_SELECTION_
WASHINGTON -- As deepwater drilling returns from a months-long hiatus in the Gulf of Mexico, the protections that Congress drew up to help victims of oil spills remains stuck in legislative limbo with no clear or likely path to passage.
The Obama administration announced on Monday that it would allow 13 companies to resume deepwater drilling, which it had suspended in May during the massive BP oil spill that followed the Deepwater Horizon's April 20 explosion.
Administration officials categorized the move, which would affect a total of 16 Gulf-area wells, as a logical step for a drilling industry suffering under the ban. All the wells had been operational before the Deepwater Horizon explosion. Moreover, the affected companies would have to comply with new safety rules, though not new environmental reviews.

_INFORMATION SHOWN_

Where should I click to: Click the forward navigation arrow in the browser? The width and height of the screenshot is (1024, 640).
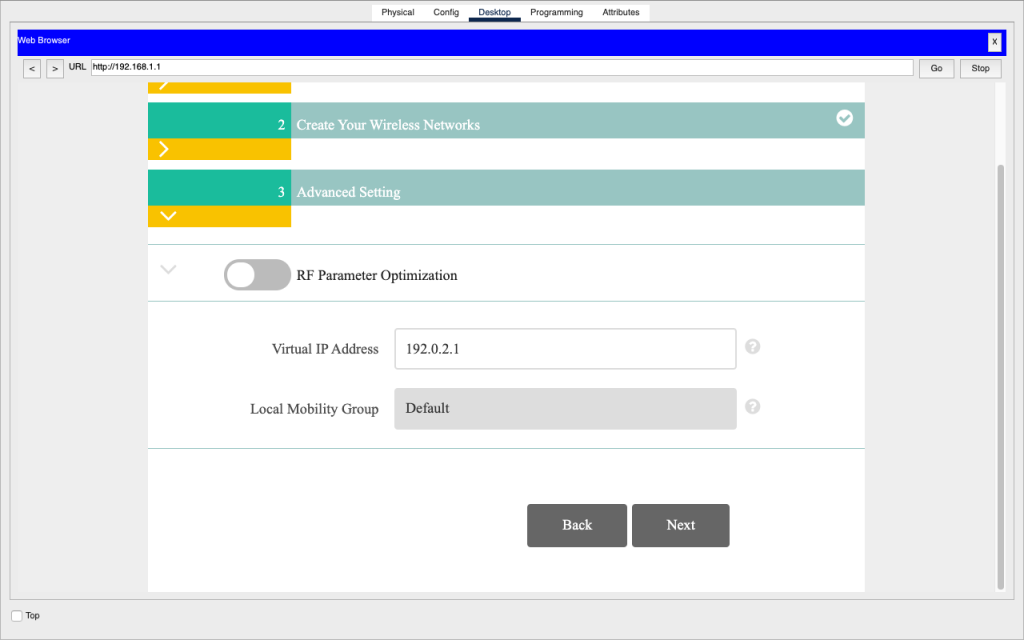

_TO-DO LIST_
(a) In the article above on deepwater drilling in the Gulf of Mexico, translate this sentence into Spanish: "All the wells had been operational before the Deepwater Horizon explosion."
(b) According to the article on deepwater drilling in the Gulf of Mexico, how many Gulf-area wells would the administration's move affect?
(c) Carry the article on deepwater drilling in the Gulf of Mexico forward from its final sentence.

_RESPONSES TO THE TASKS_
(a) Todos los pozos habían estado en funcionamiento antes de la explosión del Deepwater Horizon.

(b) A total of 16 Gulf-area wells.

(c)
"Safety is our top priority and the administration has already taken unprecedented steps to increase oversight and safety of offshore drilling," White House spokesman Clark Stevens said. "Any offshore drilling taking place in the United States must meet the rigorous new safety standards put in place since the BP Deepwater Horizon oil spill."
But while the oil and drilling industry was getting back to business, consumer advocates, legal experts and Hill lawmakers were airing concerns that Congress had essentially abandoned its efforts to improve protections and compensation for spill victims.
The major piece of legislation that Democrats drew up in response to the BP crisis has yet to pass the Senate, meaning that if another spill were to occur in the Gulf, the total compensation for economic damages would remain at a paltry $75 million.
"When you consider the risk that offshore drilling poses to our coastal economies and environment, the current cap on oil-company liability is just a spit in the ocean that does nothing to hold them accountable," said Sen. Frank Lautenberg (D-N.J.) one of the chief advocates of eliminating a cap on economic-damage liability for oil companies.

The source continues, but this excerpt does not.